» GIVEN PASSAGE
::::::::::

5. Termination. Either party may terminate this Agreement at any time,
effective immediately, by giving written notice to other party.
6. Expenses. You shall bear all your own expenses incurred in connection
with your advisory activities and shall not be entitled to any reimbursement.
7. Indemnification.
(a) The Partnership and the General Partners agree to
indemnify against losses, claims, damages or liabilities (including reasonable
attorneys' fees) to which you or such other persons may become subject, under
federal or state securities laws or otherwise, insofar as such losses, claims,
damages or liabilities (or actions in respect thereof) arise out of or are based
upon any untrue statement of a material fact contained in the Prospectus or the
omission to state therein, material fact required to be stated therein or
necessary to make the statements therein in light of the circumstances under
which they were made not misleading. The foregoing indemnity shall include
reimbursement of any legal or other expenses reasonably incurred in connection
with investigation or defending any such loss, claim, damage, liability or
action, and shall be paid by you as such expenses are incurred.

::::::::::

» EXTRACTED MATERIAL

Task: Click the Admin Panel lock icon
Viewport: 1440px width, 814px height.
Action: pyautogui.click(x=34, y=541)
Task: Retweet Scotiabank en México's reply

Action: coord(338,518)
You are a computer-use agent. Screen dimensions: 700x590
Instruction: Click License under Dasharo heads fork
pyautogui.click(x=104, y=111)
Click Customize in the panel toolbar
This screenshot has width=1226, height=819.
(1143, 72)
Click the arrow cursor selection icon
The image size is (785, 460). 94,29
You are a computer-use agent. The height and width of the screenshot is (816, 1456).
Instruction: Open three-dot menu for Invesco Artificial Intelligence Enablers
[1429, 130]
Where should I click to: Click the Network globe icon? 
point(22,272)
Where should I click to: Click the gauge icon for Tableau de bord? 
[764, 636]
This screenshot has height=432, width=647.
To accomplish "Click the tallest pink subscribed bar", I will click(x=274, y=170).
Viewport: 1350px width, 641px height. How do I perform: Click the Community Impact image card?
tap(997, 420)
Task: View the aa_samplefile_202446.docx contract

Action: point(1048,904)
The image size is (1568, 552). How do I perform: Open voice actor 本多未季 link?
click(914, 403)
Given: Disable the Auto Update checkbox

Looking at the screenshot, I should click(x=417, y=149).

::::::::::

» EXERCISE
Write the next portion of the advisory agreement, starting right after its final sentence and keeping its contractual style. None of the lines above are needed here.

» RESULT FOR THIS EXERCISE
(b) You agree to indemnify and hold harmless the Partnership,
its General Partners, their affiliated mortgage company (Redwood Mortgage),
against any losses, claims, damages or liabilities (including reasonable
attorneys' fees) to which any of such persons may become subject, under federal
or state securities laws or otherwise, insofar as such losses, claims, damages
or liabilities (or actions in respect thereof) arise out of or are based upon
any statements, actions or omissions by you or any person controlled by you or
acting on your behalf, which statement, action or omission is untrue or is
inconsistent with or in violation of any provision of federal or state
securities laws, the rules and regulations of the Securities and Exchange
Commission, or other applicable agency. The foregoing indemnity shall include
reimbursement of any legal or other expenses reasonably incurred in connection
with investigation or defending any such loss, claim, damage, liability or
action, and shall be paid by you as such expenses are incurred.
8. Arbitration.
(a) As between the parties hereto, all questions as to rights
and obligations arising under the terms of this Agreement are subject to
arbitration, including any question concerning any right or duty under the
Securities Act of 1933, the Securities Exchange Act of 1934, and the securities
laws of any state in which Units are offered, and such arbitration shall be
governed by the rules of the American Arbitration Association.
(b) If a dispute should arise under this Agreement, any Party
may within 60 days make a demand for arbitration by filing a demand in writing
for the other.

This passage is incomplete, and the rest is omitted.